How to Deploy Stateful Functions Application in Ververica Platform: DataStream Integration

Question

How can I develop an Apache Flink application with Stateful Functions API using both embedded & remote functions and deploy it to Ververica Platform?

Answer

Note: This section applies to Flink 1.14 and later, with Ververica Platform 2.6 and later.

There are several ways to manage deployment of the Stateful Function applications, such as using the Application Modules. In this article, we will go through, using a different method - DataStream Integration, a step by step guide on how to mix & match different API's of Apache Flink so that we have an end-to-end pipeline deployed in Ververica Platform that utilises both embedded and remote functions to generate a simple Greeter application.

1) Application

The overall pipeline is responsible of consuming events from an Apache Kafka topic, converting it into a Greeting, passing it alongside a remote and an embedded Greeter Stateful Function implementations, written in JavaScript and Java respectively, and finally print the result to the standard output. For each stage of the pipeline, a stamp for the current Greeter -INGRESS, REMOTE, EMBEDDED, EGRESS- is added to the passed message's greeter list.

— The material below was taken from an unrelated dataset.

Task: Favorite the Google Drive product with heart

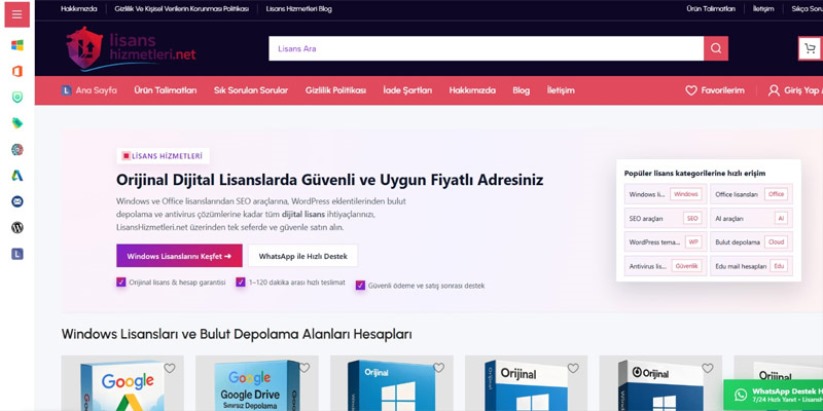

The consumption of events from the topic is handled using Table API, then converted into a DataStream and finally passed to Stateful Functions using Stateful Functions' DataStream API integration. Therefore Identifiers, Types and the Egress for the Stateful Functions are defined. Moreover, the data class to hold the necessary information as well as the functionalities are defined in the following class.

Identifiers.java

import org.apache.flink.statefun.sdk.FunctionType;
import org.apache.flink.statefun.sdk.io.EgressIdentifier;

public class Identifiers {
    public static final String TYPE_GREETING = "com.ververica.type/greeting";
    public static final FunctionType FUNCTION_EMBEDDED = new FunctionType("com.ververica.function.embedded", "greeter");
    public static final FunctionType FUNCTION_REMOTE = new FunctionType("com.ververica.function.remote", "greeter");
    public static final EgressIdentifier<Greeting> EGRESS_DATASTREAM =
            new EgressIdentifier<>("com.ververica.egress.datastream", "greeter", Greeting.class);
}

Greeting.java

import com.fasterxml.jackson.core.JsonProcessingException;
import com.fasterxml.jackson.databind.ObjectMapper;
import com.google.protobuf.ByteString;

import java.nio.charset.StandardCharsets;
import java.util.List;

public class Greeting {
    public String name;
    public List<String> greeters;

    public Greeting() {}

    public Greeting(String name, List<String> greeters) {
        this.name = name;
        this.greeters = greeters;
    }

    public static Greeting withGreeter(Greeting greeting, String greeter) {
        greeting.greeters.add(greeter);
        return greeting;
    }

    public static String toString(Greeting greeting) throws JsonProcessingException {
        return new ObjectMapper().writeValueAsString(greeting);
    }

    public static Greeting fromString(String value) throws JsonProcessingException {
        return new ObjectMapper().readValue(value, Greeting.class);
    }

    public static ByteString toValue(Greeting greeting) throws JsonProcessingException {
        return ByteString.copyFrom(toString(greeting), StandardCharsets.UTF_8);
    }

    public static Greeting fromValue(ByteString value) throws JsonProcessingException {
        return fromString(value.toString(StandardCharsets.UTF_8));
    }
}

2) Ingress

For consuming the events, we will use the following code to read from a topic and convert it into a Table using the Table API and put the initial stamp into the Greeting event.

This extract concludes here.